Since September 2008, after the arrival of the Free Gaza boats, human rights observers with the International Solidarity Movement (ISM) have been traveling with Gaza’s fishermen, into waters further out than the arbitrarily-imposed six-mile limit. The observers have documented numerous instances of attack at the hands of the Israeli army, from as little as three miles from shore, including being shot at with live ammunition and shelling, being water cannoned — during which soldiers specifically target the boats structural components, particularly breakables like glass, glass panels and machinery — and more recently being doused with a foul, sewage-smelling water shot from the water cannon. The Israeli human rights organization B’Tselem has documented testimonies of fishermen who suffered harassment and arrest, had their nets cut, and boats and equipment confiscated, often returned with broken and missing equipment, and costly damages to key boat structures.

Behind the kidnapping

In the early hours of Wednesday, 19 November, all 15 arrested fishermen were released to the Erez crossing into Gaza. Their boats, along with the three internationals, are still being held by Israeli authorities. Nidal, a 23 year old father of one child, was among the arrested fishermen.

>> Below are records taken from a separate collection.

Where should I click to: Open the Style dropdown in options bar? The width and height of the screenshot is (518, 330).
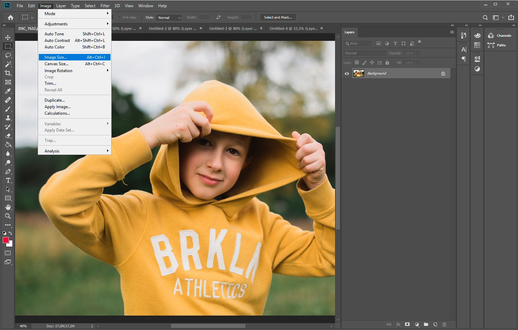pos(169,17)
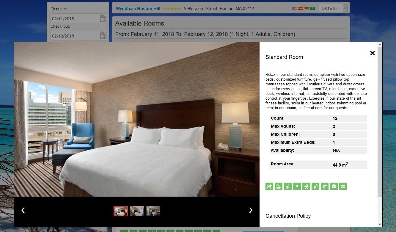Click the pets allowed dog amenity icon
The height and width of the screenshot is (232, 396).
pos(269,186)
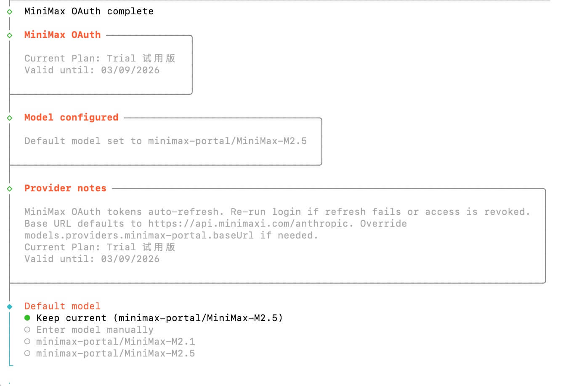Open the api.minimaxi.com/anthropic URL
Screen dimensions: 579x386
pyautogui.click(x=250, y=224)
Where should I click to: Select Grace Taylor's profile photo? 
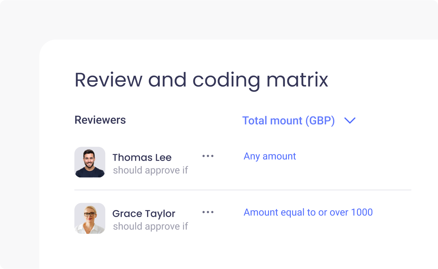[x=90, y=218]
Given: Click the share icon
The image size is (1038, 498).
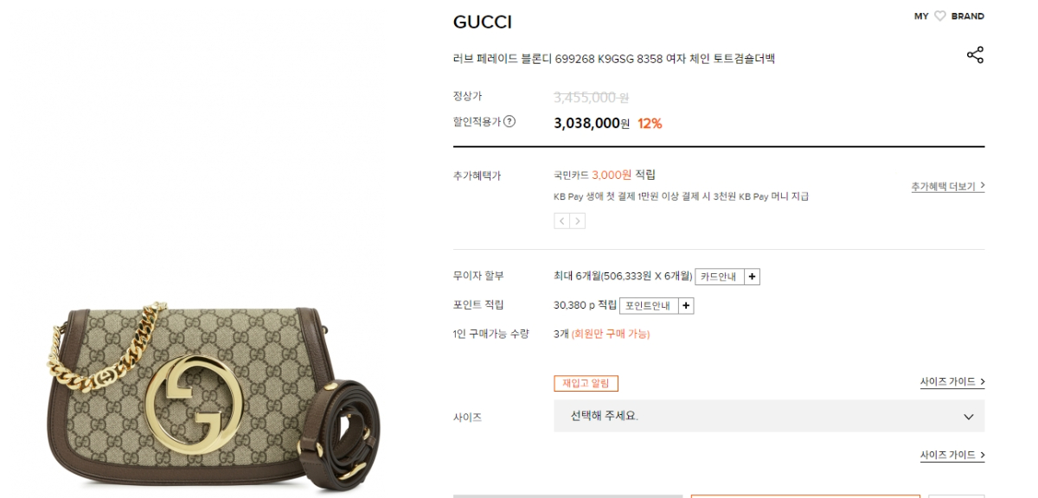Looking at the screenshot, I should coord(975,55).
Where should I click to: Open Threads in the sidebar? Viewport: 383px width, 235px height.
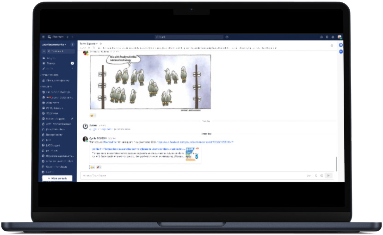tap(51, 63)
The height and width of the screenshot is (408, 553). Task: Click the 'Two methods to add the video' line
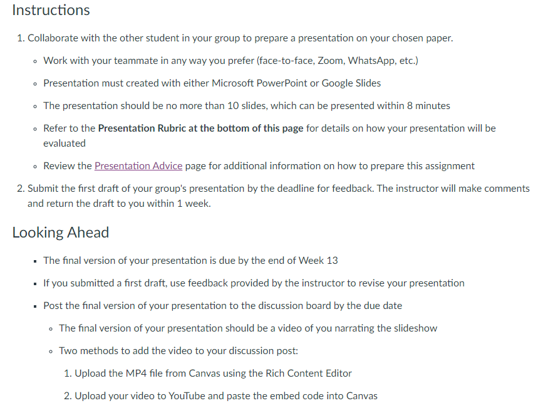pyautogui.click(x=178, y=351)
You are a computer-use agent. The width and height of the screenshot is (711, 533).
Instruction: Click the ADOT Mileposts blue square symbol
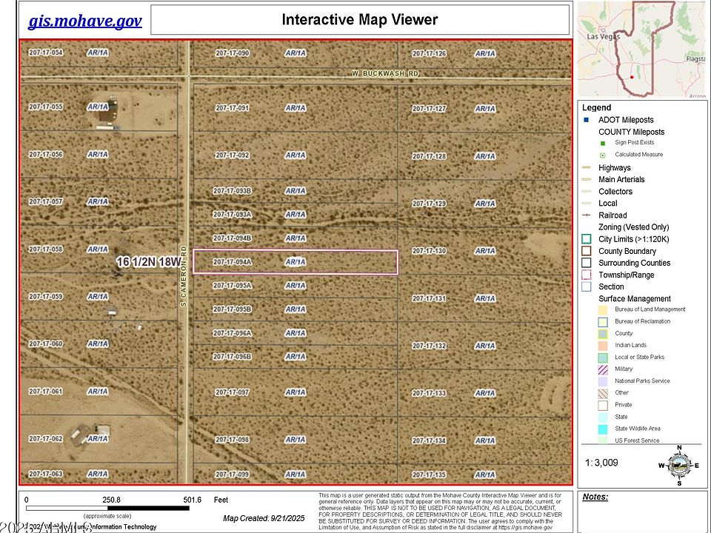586,119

“We were just over seven miles out off the shore from Deir al-Balah and we saw two Israeli gunboats approach our fishing vessel. Five smaller boats surrounded Abed Almoati al-Habeel’s boat,” the boat that Scottish volunteer Andrew Muncie (34) was on, Nidal explained. “We began quickly pulling our nets in,” he continued. “When they had arrested people on that boat, one of the gunboats came and ordered us to turn our motor off. They ordered us to come to the front of our boat, threatening to shoot to kill.”

Italian volunteer Vittorio Arrigoni (“Vik”) (33) on the 2nd boat to be surrounded, continued filming as Israeli soldiers boarded the boat. Colleague Darlene Wallach (57) was on the third boat and related via phone what happened next. “They used a taser on Vik while he was still on the boat, then tried to push him backwards onto a sharp piece of wood. He jumped into the sea to avoid being hurt more than he already was, and was in the water for quite a while,” Nidal said.

“Almost 20 soldiers had boarded the boat, pointing their guns in our faces and ordering us not to move. They left the captain, Mohammed, on the boat and forced us off and onto the smaller boat, which transferred us to the larger gunship.”

Mohammed confirmed this account, adding, “This was the first time we weren’t forced to strip and jump into the water.” Three soldiers remained on Mohammed’s boat and, after the operation was repeated on the third boat, ordered Mohammed to head towards Ashdod, the first Israeli port, along with the other two fishing vessels.

Wallach by phone said this of her arrest: “I was told ‘You are in Israeli territory.’ even though it was obvious that all three boats were in Palestinian territory,” she said. “They kidnapped me and Andrew and Vik, and all of the Palestinian fishermen.”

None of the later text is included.